-- Work to complete --
Return the lines below as a JSON list of strings, one string per line, leaving out any blank lines.

-- Provided data --

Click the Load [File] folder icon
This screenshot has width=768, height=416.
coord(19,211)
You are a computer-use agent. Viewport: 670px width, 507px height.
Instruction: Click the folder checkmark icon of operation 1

-- Solution for this problem --
[
  "Click the Load [File] folder icon",
  "This screenshot has width=768, height=416.",
  "coord(19,211)",
  "You are a computer-use agent. Viewport: 670px width, 507px height.",
  "Instruction: Click the folder checkmark icon of operation 1"
]